--- Start of Material shown ---

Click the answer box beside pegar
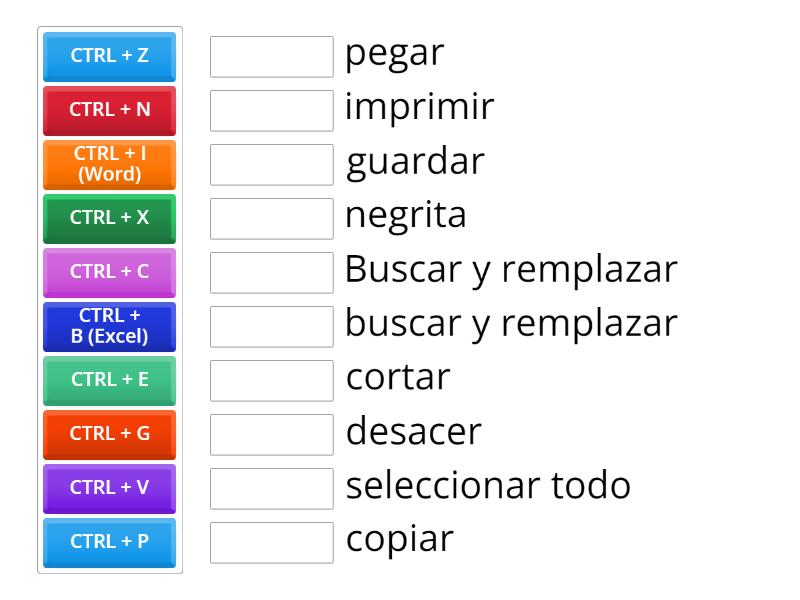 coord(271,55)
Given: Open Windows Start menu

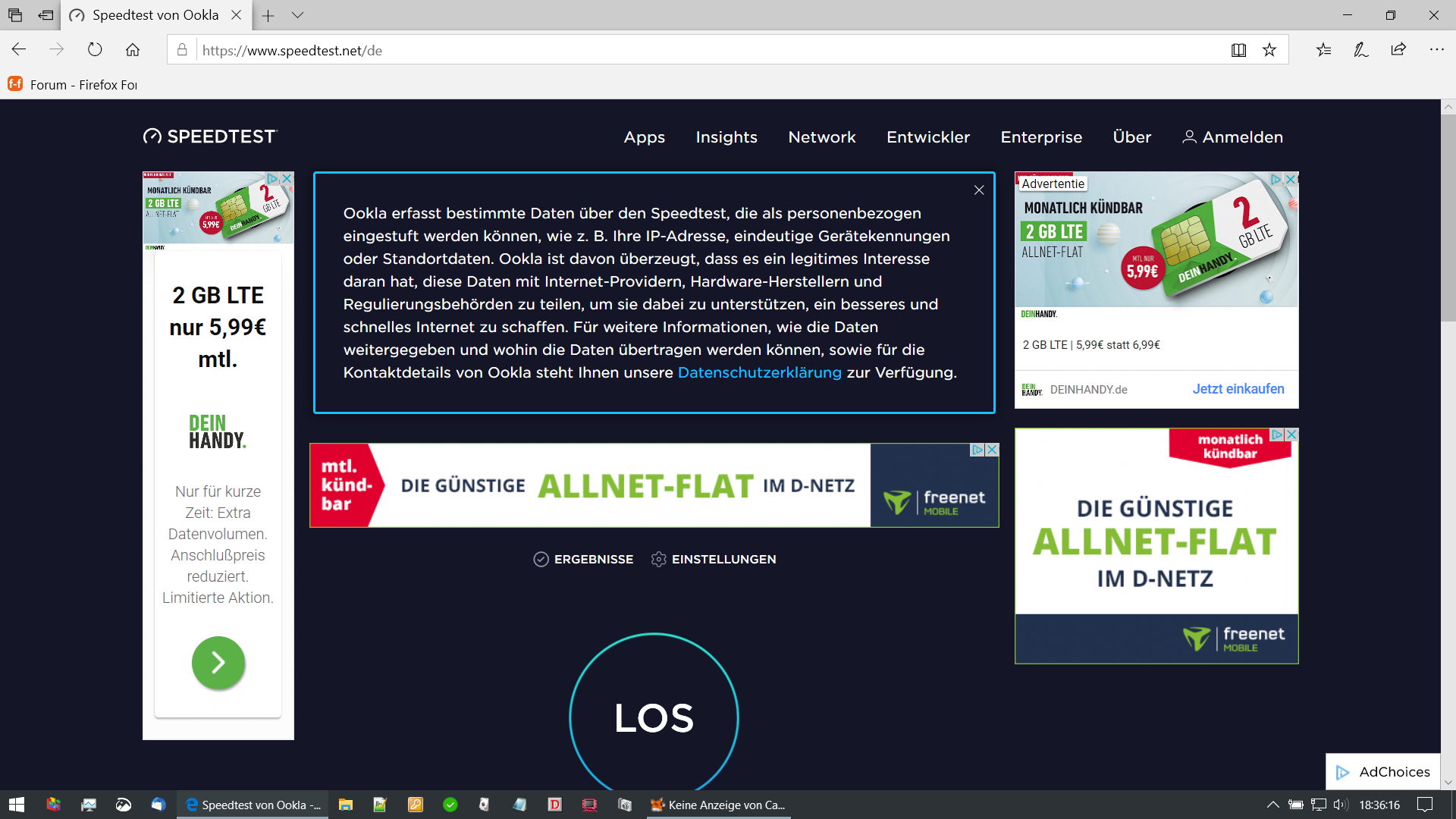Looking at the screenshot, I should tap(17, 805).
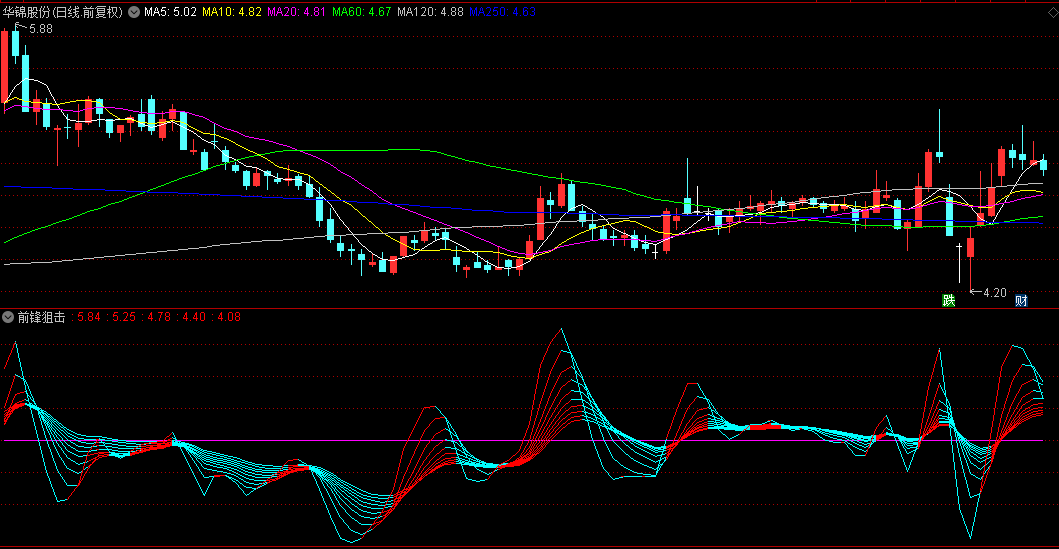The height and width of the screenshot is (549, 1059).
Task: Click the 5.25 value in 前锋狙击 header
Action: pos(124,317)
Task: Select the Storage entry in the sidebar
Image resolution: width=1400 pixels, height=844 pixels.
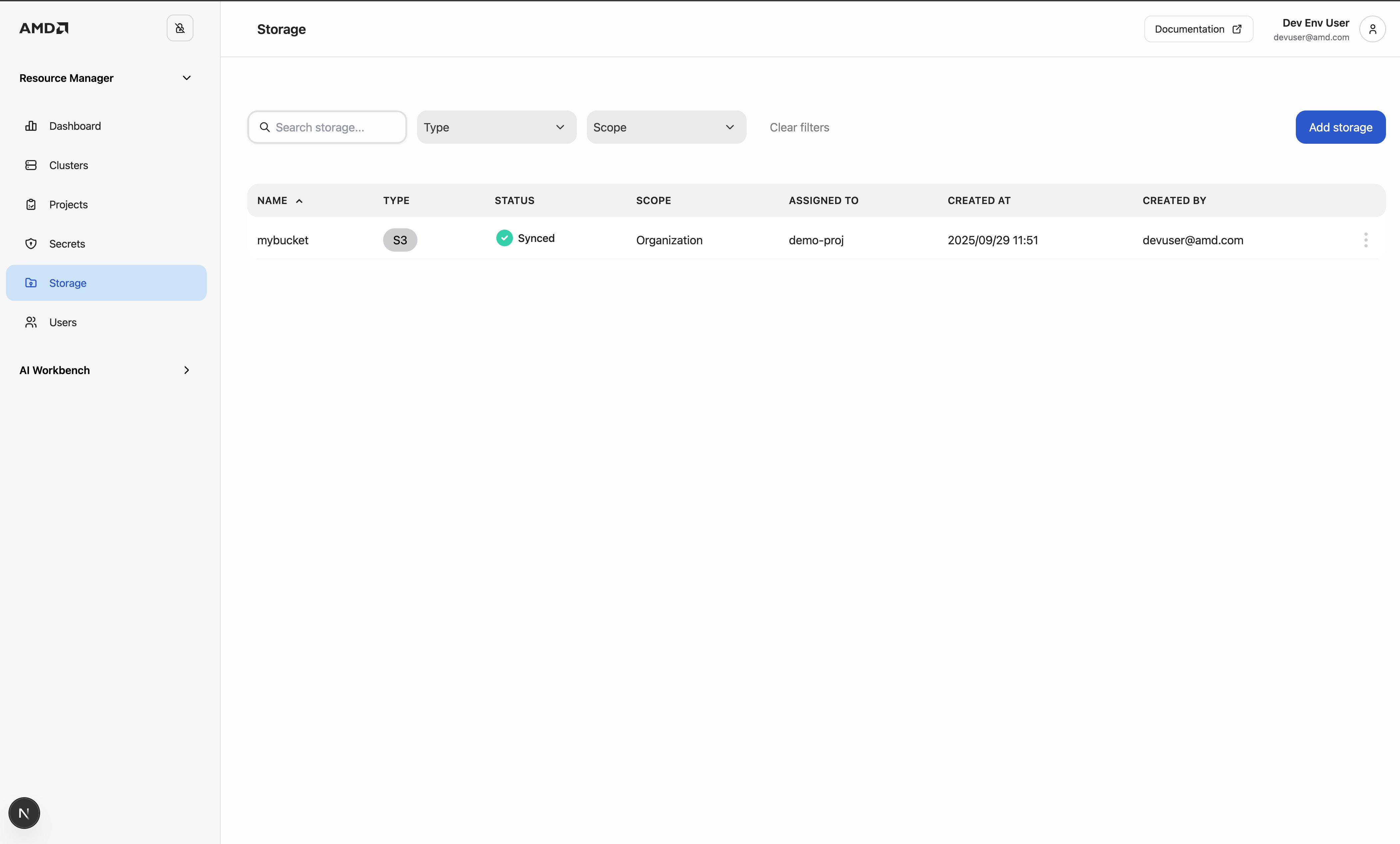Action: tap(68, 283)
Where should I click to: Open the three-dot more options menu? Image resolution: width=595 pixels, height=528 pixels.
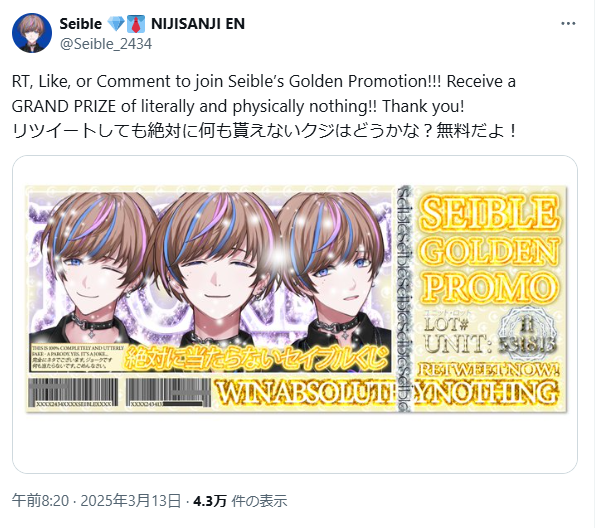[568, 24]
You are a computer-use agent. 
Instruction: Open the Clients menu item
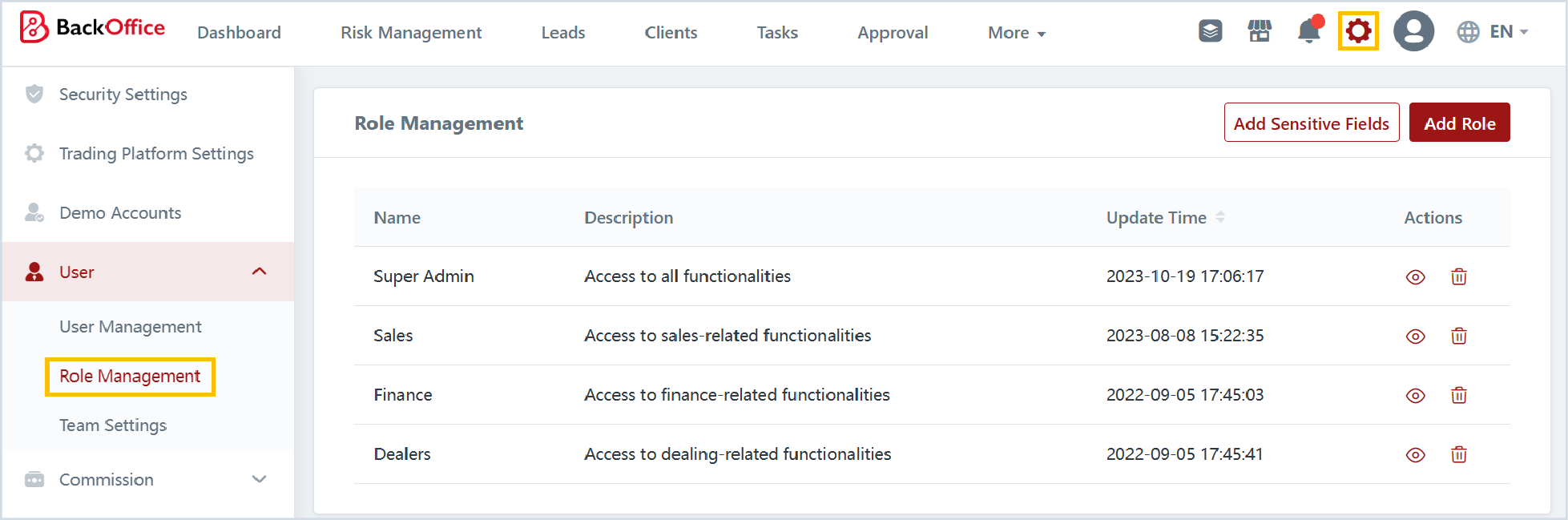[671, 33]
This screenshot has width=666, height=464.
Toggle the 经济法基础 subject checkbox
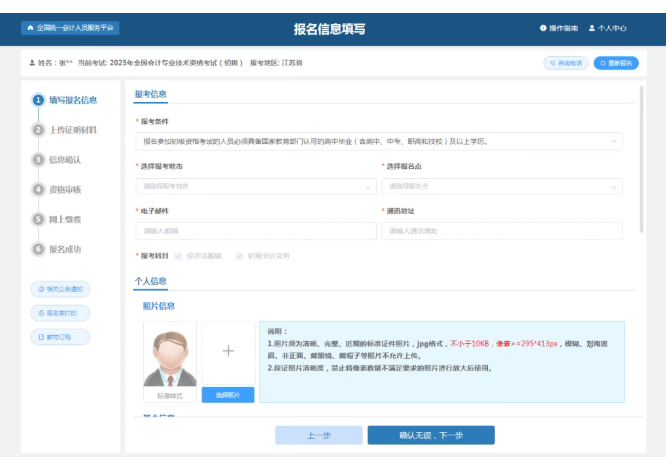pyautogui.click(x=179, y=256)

--- End of Material shown ---

Given problem = Give every entry line above as a Markdown table with the columns Row and Line. Number the rows, skip blank lines, and leave out the pictures.

Task output =
| Row | Line |
|---|---|
| 1 | Click the answer box beside pegar |
| 2 |  coord(271,55) |
| 3 | Given: Open Windows Start menu |
| 4 | Looking at the screenshot, I should tap(17, 805). |
| 5 | The height and width of the screenshot is (549, 1059). |
| 6 | Task: Click the 5.25 value in 前锋狙击 header |
| 7 | Action: pos(124,317) |
| 8 | Task: Select the Storage entry in the sidebar |
| 9 | Image resolution: width=1400 pixels, height=844 pixels. |
| 10 | Action: tap(68, 283) |
| 11 | Where should I click to: Open the three-dot more options menu? Image resolution: width=595 pixels, height=528 pixels. |
| 12 | [568, 24] |
| 13 | You are a computer-use agent.  |
| 14 | Instruction: Open the Clients menu item |
| 15 | [671, 33] |
| 16 | This screenshot has width=666, height=464. |
| 17 | Toggle the 经济法基础 subject checkbox |
| 18 | pyautogui.click(x=179, y=256) |